*** DATASET RECORDS Section Begins ***

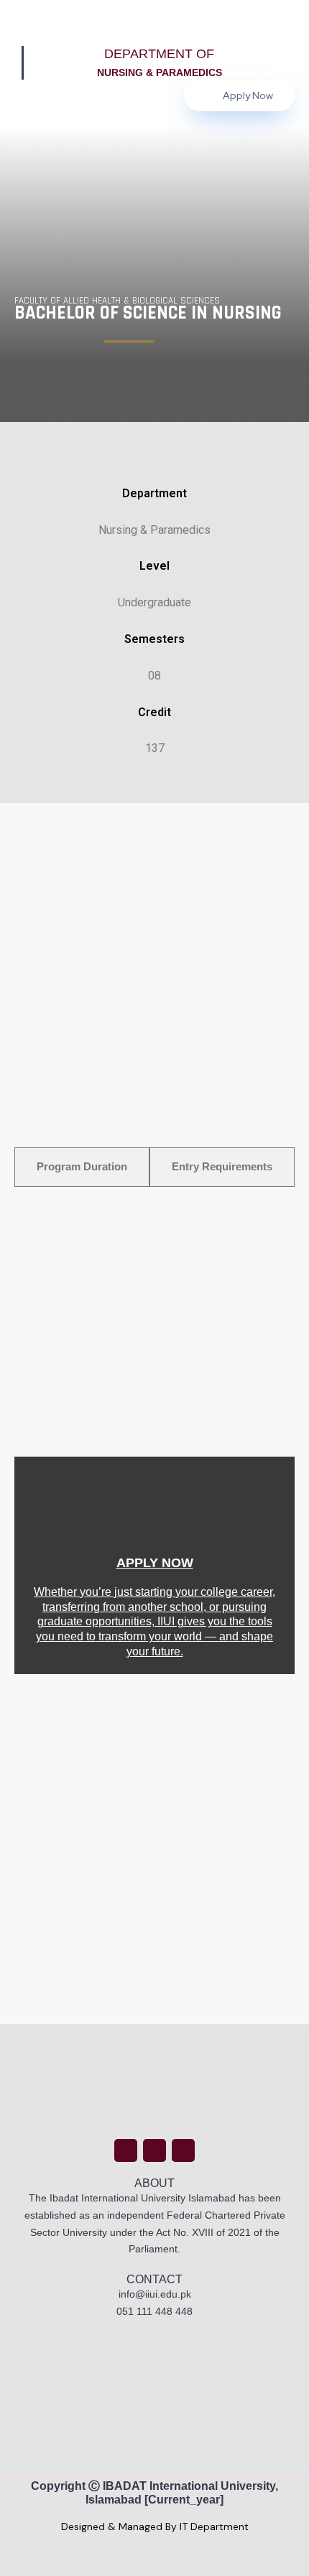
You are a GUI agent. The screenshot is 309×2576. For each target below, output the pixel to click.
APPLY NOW (154, 1562)
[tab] (81, 1167)
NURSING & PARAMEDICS (159, 72)
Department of (159, 54)
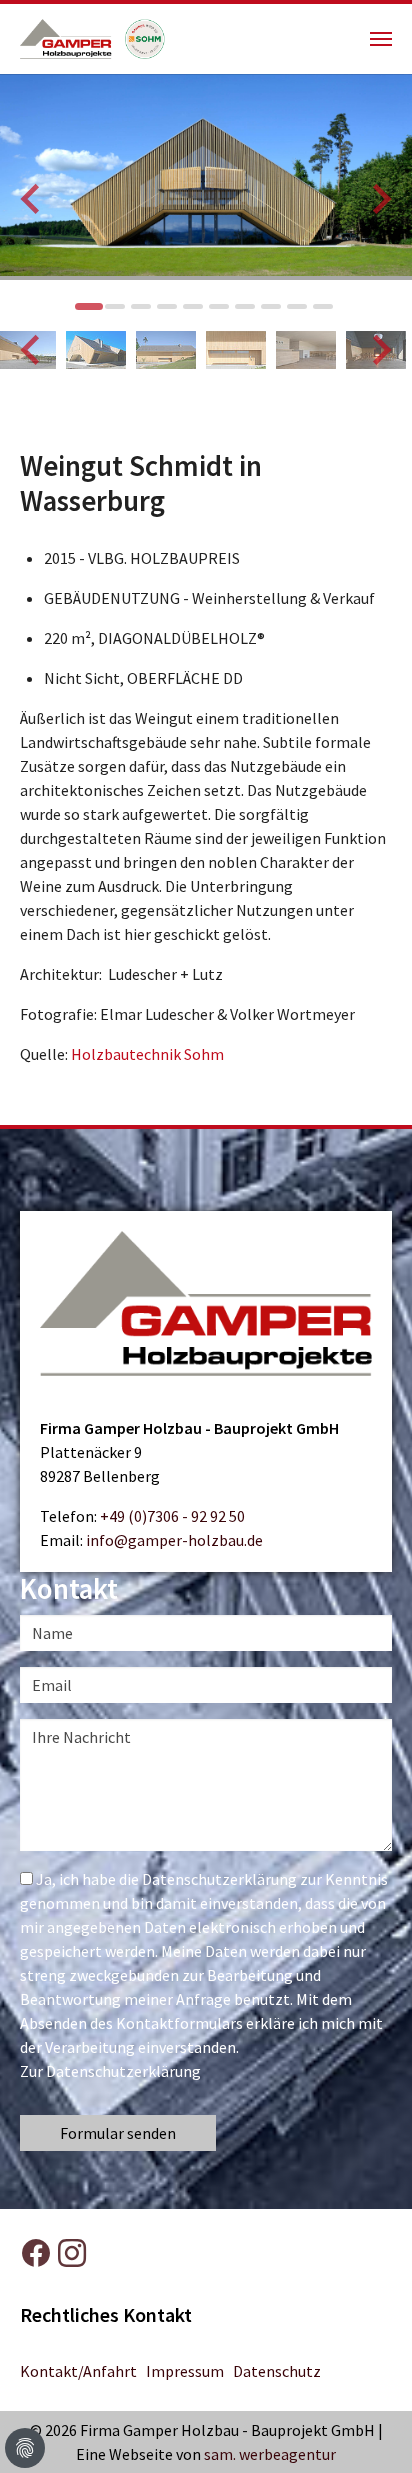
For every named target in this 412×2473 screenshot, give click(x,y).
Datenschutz (277, 2371)
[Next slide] (380, 199)
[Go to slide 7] (245, 306)
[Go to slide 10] (323, 306)
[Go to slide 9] (297, 306)
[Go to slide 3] (141, 306)
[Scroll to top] (382, 2443)
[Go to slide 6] (219, 306)
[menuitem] (96, 350)
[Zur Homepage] (72, 21)
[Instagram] (72, 2253)
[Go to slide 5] (193, 306)
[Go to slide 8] (271, 306)
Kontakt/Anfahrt (78, 2371)
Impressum (185, 2371)
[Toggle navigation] (381, 39)
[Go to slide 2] (115, 306)
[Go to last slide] (32, 199)
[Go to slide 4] (167, 306)
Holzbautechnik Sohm (147, 1054)
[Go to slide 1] (89, 306)
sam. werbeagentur (270, 2454)
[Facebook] (36, 2253)
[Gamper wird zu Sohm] (145, 21)
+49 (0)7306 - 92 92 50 (172, 1516)
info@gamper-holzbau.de (174, 1540)
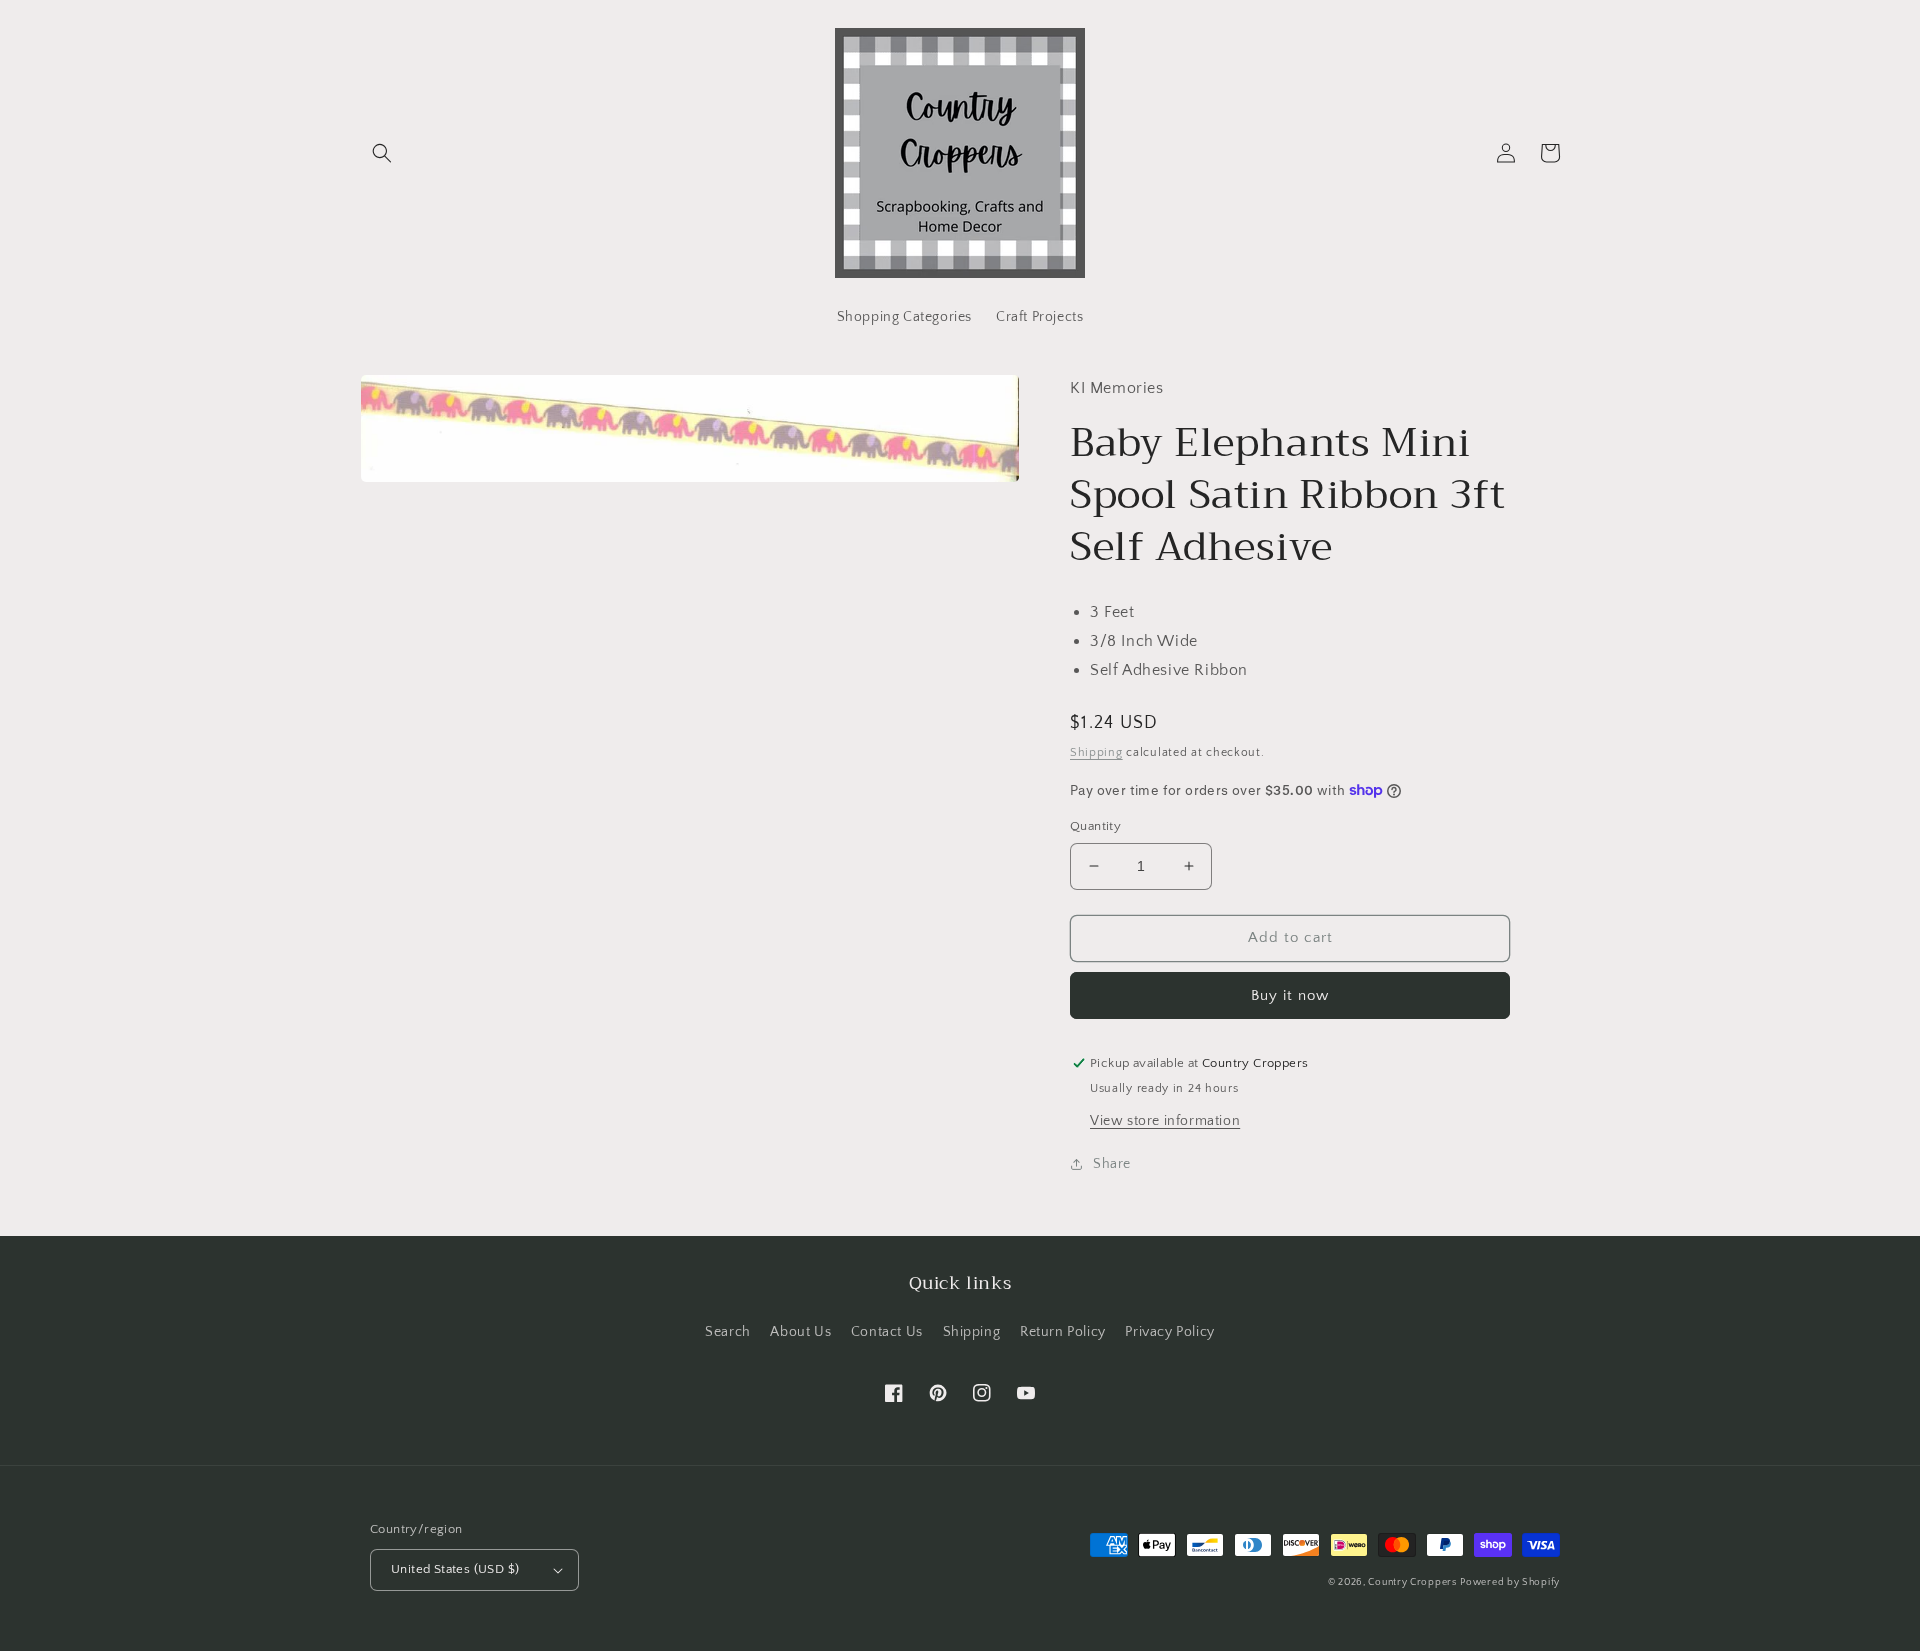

*** DATASET RECORDS Section Ends ***

## PROBLEM TO WORK ON
Go through the listing and copy each line with the string "target".

## EXERCISE RESPONSE
You are a GUI agent. The screenshot is 309×2576. For each target below, output the pixel to click.
For every named target in this 412×2473 screenshot, give click(x,y).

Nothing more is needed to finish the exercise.